An infinitely stretchable rubber band has one end nailed to a wall, while the other end is pulled away from the wall at the rate of 1 m/s; initially the band is 1 meter long. A bug on the rubber band, initially near the wall end, is crawling toward the other end at the rate of 0.001 cm/s. Will the bug ever reach the other end? If so, when?

Homework Equations


Differential ones!

The Attempt at a Solution


I solved this one in what I think is a sort of novel way. I imagine that we are viewing the situation in a "stretching" frame--as if we view the stretching band with a camera and we continuously zoom out to keep the image of the band on the film exactly 1 meter wide. Then, the velocity of the bug on the film is described by

v_{bug\,in\,frame} = \frac{l_0}{l} v_{bug\,0}

where l_0 is the initial length of the band, l is the length of the band as a function of time, and v_{bug\,0} is the initial velocity of the bug as seen on the film (which is the same as the real velocity, 1E-5 m/s).

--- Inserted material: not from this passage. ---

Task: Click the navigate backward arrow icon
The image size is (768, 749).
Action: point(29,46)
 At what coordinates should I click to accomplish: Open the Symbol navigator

In effect, the 'image on the film' becomes a representation for the fraction of the band traversed by the bug.

So, using the information given in the problem, this equation becomes

v_{bug\,in\,frame} = \frac{1}{1+t} 1 \times 10^{-5}

which we can integrate with respect to time to find the x position of the bug on the film:

\int v\,dt = \int \frac{1}{1+t} 1 \times 10^{-5}\,dt

x = 1 \times 10^{-5} \ln(1+t)

When x = 1, the bug has reached the end of the band:

1 = 1 \times 10^{-5} ln(1+t), and with a little algebra,

t = e^{100000} - 1.
My original plan, however, was to use the following differential equation to describe the actual distance of the bug from the wall:

\frac{dx}{dt} = \frac{x}{l} v_{end} + v_{bug}

where l (which is 1+t) is a function of t that describes the length of the band, v_{end} is the velocity of the end of the band (dl/dt=1 m/s) and v_{bug} is the velocity of the bug by itself (1E-5 m/s). But I didn't know how to solve this differential equation (I haven't taken a diff eq course yet and separation of variables won't work). I'm wondering--is there a general solution to this form of DE?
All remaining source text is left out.